One could postulate a sentient species that has a anemone like symbiotic that radiates a powerful electrical detection field. The sentient starts out just anchoring the symbiotic around as a kind of early warning system. Selective breeding leads to stronger and strong field generation until they end up with something like an electric eel. (Which is how electric eels evolve.) Now they have a powerful, controllable and regenerative source of electricity. They would already be aware of calcium carbonate and silica precipitation by electrical fields so electrical metallurgy would be a short step.
They would also have an advantage in long distance communications. Sonics carry for hundreds of miles in the oceans and can carry multiple bands at the same time.

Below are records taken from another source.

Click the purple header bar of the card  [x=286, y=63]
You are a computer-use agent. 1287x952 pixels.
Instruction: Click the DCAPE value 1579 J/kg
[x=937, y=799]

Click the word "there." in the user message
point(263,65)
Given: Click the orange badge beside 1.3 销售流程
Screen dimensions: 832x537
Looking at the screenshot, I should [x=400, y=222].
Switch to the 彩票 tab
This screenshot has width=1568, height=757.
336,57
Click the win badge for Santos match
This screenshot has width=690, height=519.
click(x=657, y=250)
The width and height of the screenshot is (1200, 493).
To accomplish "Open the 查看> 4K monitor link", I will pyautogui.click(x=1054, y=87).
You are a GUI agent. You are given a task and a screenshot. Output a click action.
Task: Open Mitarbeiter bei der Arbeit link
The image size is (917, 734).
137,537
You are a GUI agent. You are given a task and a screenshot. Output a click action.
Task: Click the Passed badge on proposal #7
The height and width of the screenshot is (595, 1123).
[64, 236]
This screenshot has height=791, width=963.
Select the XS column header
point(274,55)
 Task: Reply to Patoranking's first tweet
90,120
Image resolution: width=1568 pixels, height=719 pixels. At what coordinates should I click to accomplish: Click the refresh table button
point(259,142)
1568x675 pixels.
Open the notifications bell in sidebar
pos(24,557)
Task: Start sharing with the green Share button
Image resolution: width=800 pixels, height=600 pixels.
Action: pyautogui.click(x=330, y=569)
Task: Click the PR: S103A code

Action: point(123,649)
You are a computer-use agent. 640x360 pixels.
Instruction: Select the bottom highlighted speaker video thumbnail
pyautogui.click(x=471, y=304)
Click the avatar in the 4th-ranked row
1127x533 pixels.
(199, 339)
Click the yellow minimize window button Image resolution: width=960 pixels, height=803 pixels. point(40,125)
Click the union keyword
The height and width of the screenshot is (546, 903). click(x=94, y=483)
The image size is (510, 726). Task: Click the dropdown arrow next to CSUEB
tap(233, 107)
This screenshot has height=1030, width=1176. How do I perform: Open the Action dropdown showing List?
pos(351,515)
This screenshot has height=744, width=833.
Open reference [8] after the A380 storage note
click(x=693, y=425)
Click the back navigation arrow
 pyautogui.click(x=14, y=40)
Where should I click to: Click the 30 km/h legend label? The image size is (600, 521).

Even at very primitive levels, they might coordinate millions of individuals over tens of thousands of hectares with the ease of which humans coordinate a small village.
I could imagine a civilization of highly cooperative, air breathing, squid-like critters, who used swarms to carry out manipulations and with strong division of labor e.g. that might have some dedicated to shuttling air bubbles, or a chemical oxygen store, to and from the surface, all coordinated over long distances and in large numbers by electrical fields and sonar.
Their primary structures would be made of carbonate and biosilicate foams, made buoyant with waste gases and strong by filling the cells with water or oil.
For mechanical energy, they could harness currents like a combination waterwheel, windmill.
Humans are so sight oriented that we have dull senses of smell, taste, hearing and touch compared even to other mammals. It takes us centuries to divine chemical compositions but a sentient species that evolved in salt water would be like living chem lab equipment by comparison. They would use those sense to develop a bioelectrical and enzyme based technology.
They would probably skip over iron and other ferric metals and instead go to aluminum and magnesium alloys, then perhaps various graphemes.
Their technology would emphasize skill, senses and complexity, all made possible by living in seawater, over velocity, shock and heat like most human technologies.
They might have trouble getting into to space because of their relatively low energy technology but then again they might try alternate technology like balloons that could rise to the edge of space and then form into sails to catch the solar winds and the planets magnetic fields. (There are similar designs tossed about here on earth but we haven't bothered thus far because we know a lot about fire.)
Once in space, they would have an easier time of it because living underwater is closer to microgravity than living in air.
So, yes it's fairly easy to postulate a plausible technological species once you stop seeing fire as something special and necessary. Once they have enough oxygen or other source of energy, the need to grow big brains for organization, manipulative organs and something to profitably manipulate, off they go.